__Requirements__. Rewrite all the material below as a numbered list, one entry per line, and leave out any blank lines.

Position data for words and items:
================

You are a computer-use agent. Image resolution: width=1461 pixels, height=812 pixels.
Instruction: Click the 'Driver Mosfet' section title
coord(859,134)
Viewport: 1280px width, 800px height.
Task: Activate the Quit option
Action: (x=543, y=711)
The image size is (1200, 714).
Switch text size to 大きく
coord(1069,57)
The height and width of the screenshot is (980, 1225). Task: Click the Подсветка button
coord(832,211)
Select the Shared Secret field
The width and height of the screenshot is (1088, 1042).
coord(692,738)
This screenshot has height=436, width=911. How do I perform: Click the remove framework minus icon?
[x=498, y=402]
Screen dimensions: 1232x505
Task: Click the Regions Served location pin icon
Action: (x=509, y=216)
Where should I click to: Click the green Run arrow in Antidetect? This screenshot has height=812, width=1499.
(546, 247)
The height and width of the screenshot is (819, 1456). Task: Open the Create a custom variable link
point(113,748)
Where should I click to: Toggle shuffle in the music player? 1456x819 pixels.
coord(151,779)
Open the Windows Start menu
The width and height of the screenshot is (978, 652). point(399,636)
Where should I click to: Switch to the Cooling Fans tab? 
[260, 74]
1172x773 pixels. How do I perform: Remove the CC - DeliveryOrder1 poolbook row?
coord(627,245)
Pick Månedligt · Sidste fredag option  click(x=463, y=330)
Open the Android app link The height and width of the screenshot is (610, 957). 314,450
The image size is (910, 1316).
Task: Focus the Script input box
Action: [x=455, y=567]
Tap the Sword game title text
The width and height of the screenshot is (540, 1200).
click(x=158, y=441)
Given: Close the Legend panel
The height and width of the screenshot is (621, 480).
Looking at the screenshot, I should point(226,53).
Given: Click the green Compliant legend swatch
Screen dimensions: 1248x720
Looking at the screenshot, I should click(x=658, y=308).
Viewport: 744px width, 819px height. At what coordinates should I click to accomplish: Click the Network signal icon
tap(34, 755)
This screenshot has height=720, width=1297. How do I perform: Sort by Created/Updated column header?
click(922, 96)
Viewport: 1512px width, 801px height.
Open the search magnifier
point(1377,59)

================

__Response to this exercise__.
1. You are a computer-use agent. Image resolution: width=1461 pixels, height=812 pixels.
2. Instruction: Click the 'Driver Mosfet' section title
3. coord(859,134)
4. Viewport: 1280px width, 800px height.
5. Task: Activate the Quit option
6. Action: (x=543, y=711)
7. The image size is (1200, 714).
8. Switch text size to 大きく
9. coord(1069,57)
10. The height and width of the screenshot is (980, 1225). Task: Click the Подсветка button
11. coord(832,211)
12. Select the Shared Secret field
13. The width and height of the screenshot is (1088, 1042).
14. coord(692,738)
15. This screenshot has height=436, width=911. How do I perform: Click the remove framework minus icon?
16. [x=498, y=402]
17. Screen dimensions: 1232x505
18. Task: Click the Regions Served location pin icon
19. Action: (x=509, y=216)
20. Where should I click to: Click the green Run arrow in Antidetect? This screenshot has height=812, width=1499.
21. (546, 247)
22. The height and width of the screenshot is (819, 1456). Task: Open the Create a custom variable link
23. point(113,748)
24. Where should I click to: Toggle shuffle in the music player? 1456x819 pixels.
25. coord(151,779)
26. Open the Windows Start menu
27. The width and height of the screenshot is (978, 652). point(399,636)
28. Where should I click to: Switch to the Cooling Fans tab? 
29. [260, 74]
30. 1172x773 pixels. How do I perform: Remove the CC - DeliveryOrder1 poolbook row?
31. coord(627,245)
32. Pick Månedligt · Sidste fredag option  click(x=463, y=330)
33. Open the Android app link The height and width of the screenshot is (610, 957). 314,450
34. The image size is (910, 1316).
35. Task: Focus the Script input box
36. Action: [x=455, y=567]
37. Tap the Sword game title text
38. The width and height of the screenshot is (540, 1200).
39. click(x=158, y=441)
40. Given: Close the Legend panel
41. The height and width of the screenshot is (621, 480).
42. Looking at the screenshot, I should point(226,53).
43. Given: Click the green Compliant legend swatch
44. Screen dimensions: 1248x720
45. Looking at the screenshot, I should click(x=658, y=308).
46. Viewport: 744px width, 819px height. At what coordinates should I click to accomplish: Click the Network signal icon
47. tap(34, 755)
48. This screenshot has height=720, width=1297. How do I perform: Sort by Created/Updated column header?
49. click(922, 96)
50. Viewport: 1512px width, 801px height.
51. Open the search magnifier
52. point(1377,59)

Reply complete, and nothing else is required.